After witnessing how the coffee farmers roasted the beans, we were shown to a table area with a magnificent view of lush rice terraces. We were each served a selection of different coffee and herbal teas ranging from coffee ginseng, ginger tea, bali coffee, lemongrass tea, cocoa, rosella tea and coconut coffee. They were all free.
Except for one…..
DRINK UP, COFFEE SNOBS!
Although the guide’s introduction to the coffee production was sparse, I did notice one thing he mentioned.
It was animal poop.
On the guided tour, we were introduced to the Luwak – a furry little cat-like fella that loves to feast on coffee cherries. The luwaks eat the beans, that are left intact all the way through the digestion system, and they poop out what people refer to as a deliciously tasty bean.
So, on the coffee farms, they roast the beans, ground them into powder and boil them in water and voila! Supposedly the world’s best cup of coffee. It’s called Kopi Luwak.
If you’re in Bali, I dare you to give Kopi Luwak a try and tell me what you think. Without vomiting!
DRIVING MISS DAISY
After enjoying breakfast with a gorgeous view, we were shown outside where the mountain bikes were parked. Feeling naturally immortal, I was planning to have a mean ride down the steep mountain, speeding all the way of course.
The guide got in front and ordered the group to follow him so I got in line. I put on my helmet. Adjusted my bad-ass shades and got on my bike. Building speed rather quickly, I was soon in front of the group right behind the guide who apparently seemed to confuse the brakes for the pedal.
Let’s go, let’s go, let’s go!
At first I didn’t want to outpace him. He was the guide after all and maybe he wanted us to turn at one point, but with his 10km/hr he was ruining the fun and people (aherm) got impatient. After 10 minutes of driving like a grandma, everyone in the group blazed right past him.

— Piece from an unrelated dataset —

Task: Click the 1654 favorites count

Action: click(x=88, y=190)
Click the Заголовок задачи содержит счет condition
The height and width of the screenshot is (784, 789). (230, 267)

CUTE BALINESE KIDS & WATER TEMPLES
On our way down the mountain, we stopped in a small village to see a traditional home and meet a Balinese family. The guide explained that the home consists of a house temple and 4-5 houses where everyone (mom, dad, kids, grandparents, uncles, aunts, their kids) lives. The houses are well-kept and they usually have a high wall surrounding them.
Aren’t these cuties adorable?
Last visit of the day before getting to the rice paddies was a water temple. Locals believe that the water has a healing power so they go there to cleanse themselves of their sins before entering the temples.
THE BEST PART
Apart from the coffee and racing, this was the part I’d been waiting for all day: to cycle around the rice fields taking in the fabulous view. Everywhere I looked, there were locals in the fields or on the paths, busy harvesting. I don’t know what it is about rice fields that makes them so serene and relaxing, but they have a tremendiously calming effect on me. You know, like mountains and the ocean can make some people feel at peace, enlightened and inspired? That’s what rice fields do to me.
Now, be honest. Would you ever try poop coffee?